Vou sentir falta das conversas com ela.
-Anahi, precisamos ir, senão vai se atrasar.
Meu pai chama da sala, o tom de sua voz é do tipo que se nega ser contrariado ou contestado. Dando uma última olhada em meu quarto, deixo uma carta de despedida sob o travesseiro, saio e fecho a porta sem olhar para trás.
-Você tem certeza que não quer ir com o vestida, filha? - minha mãe olha minha calça de moletom e minha blusa rosa com certo desgosto.

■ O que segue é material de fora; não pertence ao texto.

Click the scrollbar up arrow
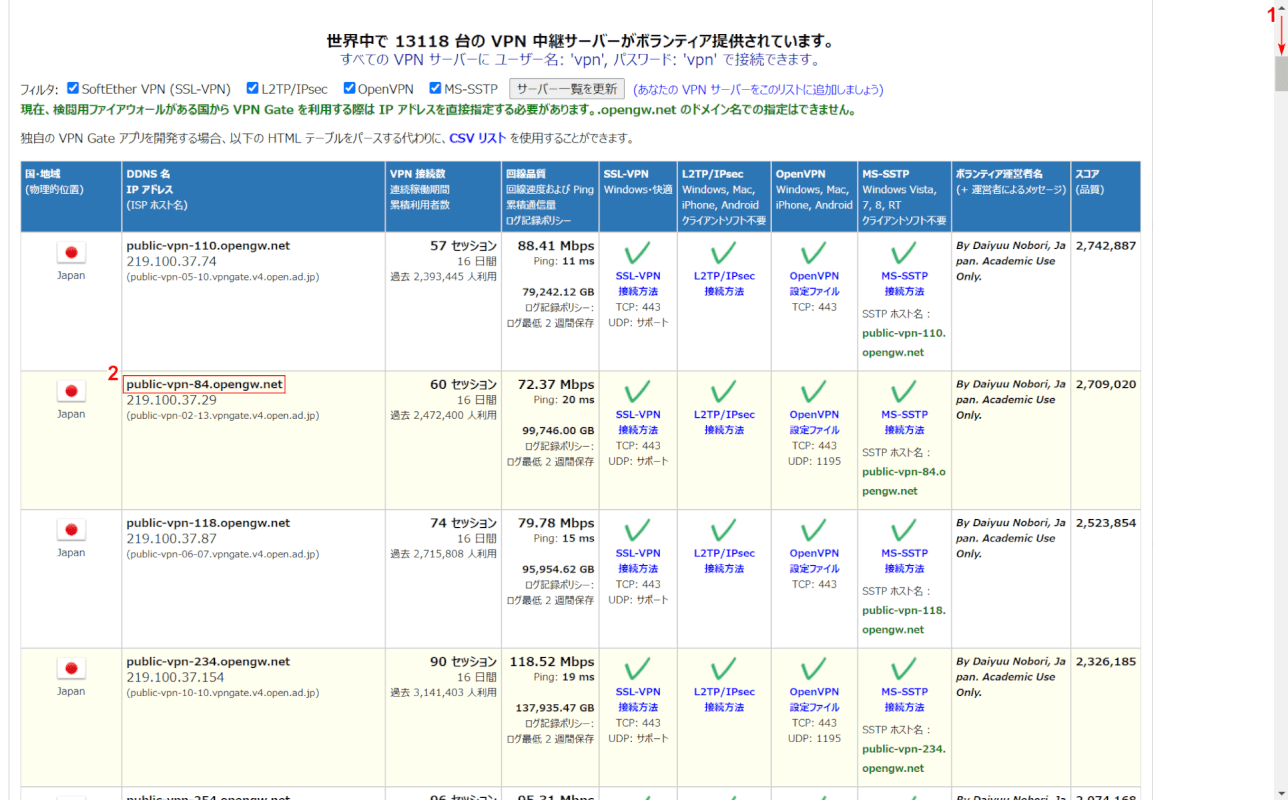Screen dimensions: 1288x800 click(1280, 8)
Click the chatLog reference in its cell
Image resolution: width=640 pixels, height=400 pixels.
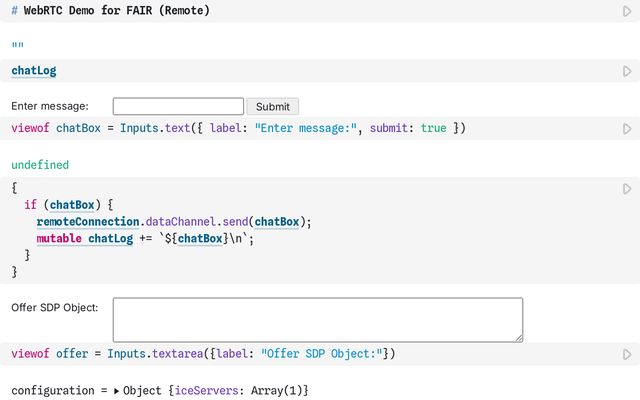coord(34,71)
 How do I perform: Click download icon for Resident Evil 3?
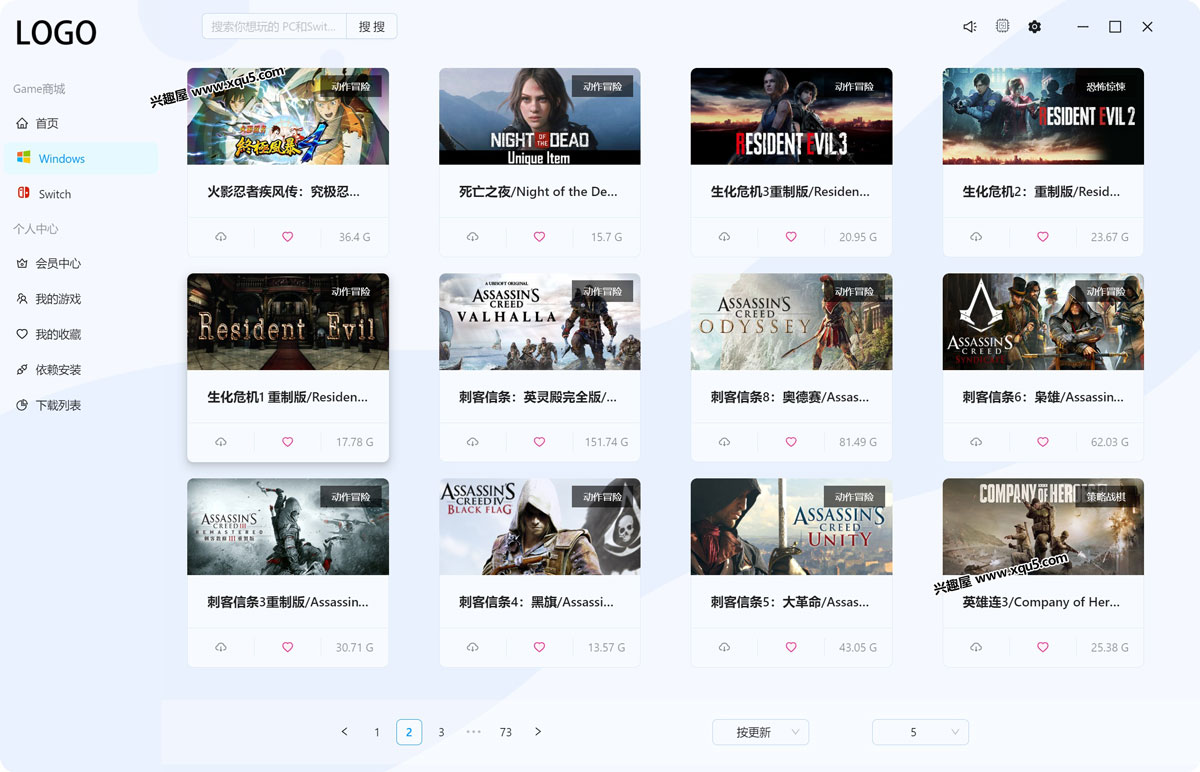[x=724, y=237]
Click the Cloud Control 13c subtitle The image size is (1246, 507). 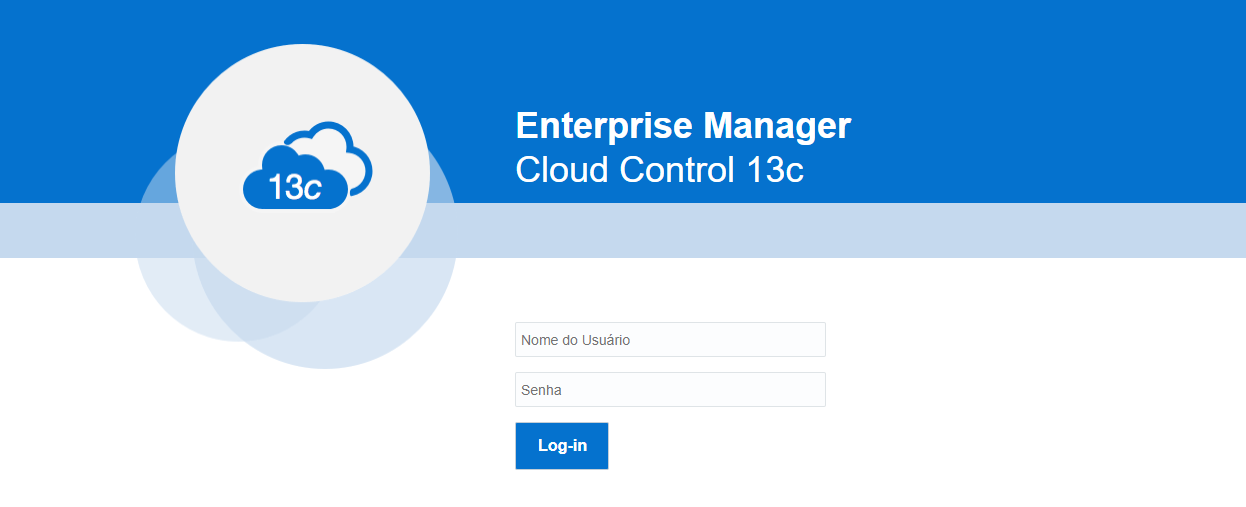coord(659,170)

Espere até ela ver o agasalho preto.
Mordo o interior de minhas bochechas para não rir.
-Está começando a nevar, não quero arriscar molhar o vestido, mesmo que seja só um pouquinho. Não vai levar muito tempo para eu me trocar, fique tranquila.
-Ok, então vamos.
Meu pai nos leva para fora e tranca a porta, ele caminha na frente, enquanto minha mãe e eu siguimos atrás em silêncio, como todas nós somos ensinadas a fazer quando acompanhadas por homens.
Assim que chegamos no salão, eu agarro o vestido e vou direto para o banheiro, mamãe se oferece para me ajudar, mas dou a desculpa que o banheiro é pequeno e garanto que vou ser rápida.
Tranco a porta e empurro a trava da janela.
-É agora ou nunca.
Olho o relógio em meu pulso, são oito horas da noite, está escuro o suficiente, tiro meu agasalho e jogo pela janela para que eu consiga passar pela abertura estreita.
Pulo para o lado de fora e faço uma dancinha da vitória, primeiro passo realizado.
Coloco meu agasalho novamente e verifico se as ruas já estão vazias.
-É, parece que todos estão animados para estar lá dentro, menos eu.
Procuro me manter sob as sombras e becos mais escuros, falta pouco para chegar até as cercas que delimitam as terras de nossa comunidade, só mais alguns metros.
-Ei, volte aqui!
Sem olhar para trás acelero minha corrida, o máximo que o chão fofo pela neve me permite, fugindo dos gritos de William.
Por que ele não está lá também?! Eu passo por baixo da cerca e quando me levanto, ouço um estrondo, meu braço queima e sei que aquele idiota me acertou um tiro.
Seguro meu braço e corro em direção oposta ao lago para despistar, eu posso sentir a ardência e minha carne queimar, o tiro foi de raspão, mas arde como nunca senti nada antes.
Eu olho para trás e vejo ele voltar gritando em alerta, tenho pouco tempo para fugir, não contava com ele vigiando justo essa noite. Quando o perco de vista, contorno pela floresta e vou em direção ao lago.
Agarro minha mochila e lançando um olhar para trás vejo minhas pegadas na neve.
-Assim eles vão me seguir onde quer que eu vá.
Aperto meus olhos bem fechados, tentando pensar em algo e sei o que devo fazer, sei que vou me arrepender, mas não há outra saída.
Jogo minha mochila nas costas e corro em direção ao lago, não dá para atravessá-lo nadando, mas posso correr pela borda, assim não ficará nenhuma pegada minha na neve.
Corro até alcançar o ponto onde as árvores são mais fechadas e a neve no chão mais escassa, aqui posso correr pela floresta e tentar despistar, o problema é que meus pés estão encharcados e congelando. Sento em um tronco e busco em minha mochila pelo outro par de tênis que trouxe e meias secas, posso aguentar, eu não posso e não vou desistir agora.
Meu braço dói, mas tenho que prosseguir. Ando o que parece ser horas e não ouço o som de ninguém me seguindo, o relógio marca meia noite, devo estar longe o suficiente, mas não posso relaxar, muito menos no meio da floresta, sem sinal de uma cidade ou pessoas que possam me ajudar, vejo a clareira do lago novamente e o medo de ter andado em círculos bate em meu coração, me aproximo lentamente e me escondendo atrás de uma árvore, posso ver que estou do outro lado do lago, eu sei porque posso ver o topo da montanha que tantas vezes fotografei. Me distanciei o bastante para que o guia Joe não envie seus seguidores tão longe. Sigo novamente para dentro da floresta e mesmo cansada e com sono eu continuo caminhando, minha visão começa a ficar embaçada, mas consigo focar uma cabana próxima ao lago, vou em direção a ela, minhas pernas estão fracas e me sinto ceder. De repente, tudo está escuro.